47 C.F.R. § 64.1200(f)(8).

Although the FTC definition requires that the consent not be obtained as a condition of any sell, the FTC rule does not require express disclosure of that fact, so the FCC definition goes beyond what the FTC requires.

Comment: I think this is a “scrivener’s error” because the FCC’s commentary to the rule does not state that an affirmative disclosure is required. Schroeder, however, advised compliance with the more detailed disclosure. Given the current class action TCPA environment, I advise the same course.

Federal Trade Commission
The FTC has added eight defendants to a case it brought last year alleging illegal prerecorded calls related to lowering consumer’s credit card rates.  FTC v. WV Universal Management, LLC, et al. Prerecorded calls are allowed only with the prior express written signed consent of the recipient. That consent is not transferrable, i.e. buying an “express consent” lead does not entitle a third party to call that lead absent specific scripting and disclosures to the consumer when the lead is obtained.

The FTC has issued revised guidance regarding compliance with the “Red Flags Rule.” The guidance requires financial institutions and creditors to institute procedures to protect consumers from identity theft. The new rules are available on the FTC’s website.

Wireless Numbers
Almost 36% of U.S. households use wireless phones only, a percentage which has doubled since 2008.

Comment: You must know whether a number you call is a cell phone or not. The FCC has ruled that it is your responsibility to have this knowledge and resources are readily available to determine this question. Two are the Federal Wireless Block and Neustar’s Ported Number Database, available from various sources.With the change in FCC rules going into effect on October 16th, you need to have a solution to this compliance issue in place before that date.

California
The Ninth Circuit Court of Appeals has overturned a trial court’s approval of a class action settlement involving coupons and up to $2.9 million dollars in attorneys’ fees for the plaintiff’s attorney. The court ruled that plaintiff’s attorneys’ fees could not be based on hours spent on the litigation but must be based on the actual redemption rate of the coupons and the amount of money actually received by consumers.

In re: HB InkJet Printer Litigation. The settlement had been challenged by objectors who argued it was not fair or adequate as required by federal law. Plaintiff’s counsel had submitted bills for over $7 million in fees and expenses.

Comment: Coupon settlements are disfavored by federal law. This decision to strike attorney’s fees is one facet of that disfavor.

A California court has denied class certification in a case alleging illegal monitoring of a telephone conversation. Torres v. Nutrisystem, Inc. The plaintiff alleged that Nutrisystem recorded her and others’ telephone calls without notice in violation of California’s monitoring statute. She alleges that she called Nutrisystem’s 1-800 number, disclosed her name and social security number, and discussed insecurity about her weight. During the time, however, inbound calls to that 800 number received an automated message stating that “for quality and training purposes your call may be monitored or recorded.” The court rejected class certification ruling that determination of whether each class member had an expectation of confidentiality during the call would require a detailed factual inquiry into each call. The court also ruled that whether each class member consented would also require a detailed factual inquiry regarding whether they bypassed the above automated message or not.

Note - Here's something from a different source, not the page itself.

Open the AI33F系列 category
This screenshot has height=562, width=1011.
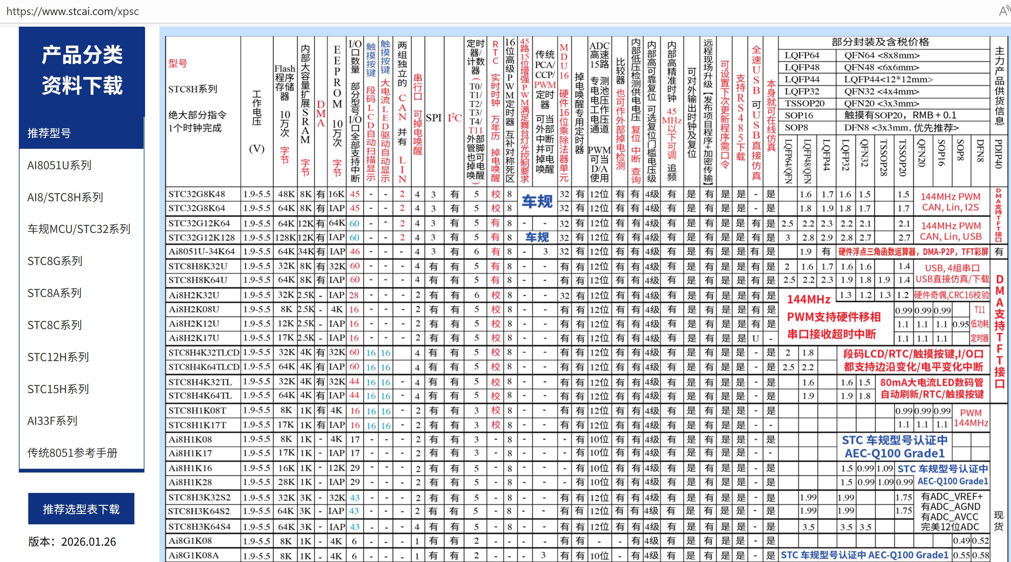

Comment: This is a huge victory for defendants facing catastrophic class action suits under this California statute. Cal. Pen. Code § 632. The statute provides for damages of $5,000 per call even if there are no actual damages to the plaintiff. Thus, a class of any size would quickly result in a devastating judgment. The case shows that blanket claims of confidentiality may not be accepted by courts and courts may also take a reasonable view of disclosures intended to give notice to consumers (and potential plaintiffs) that calls could be monitored.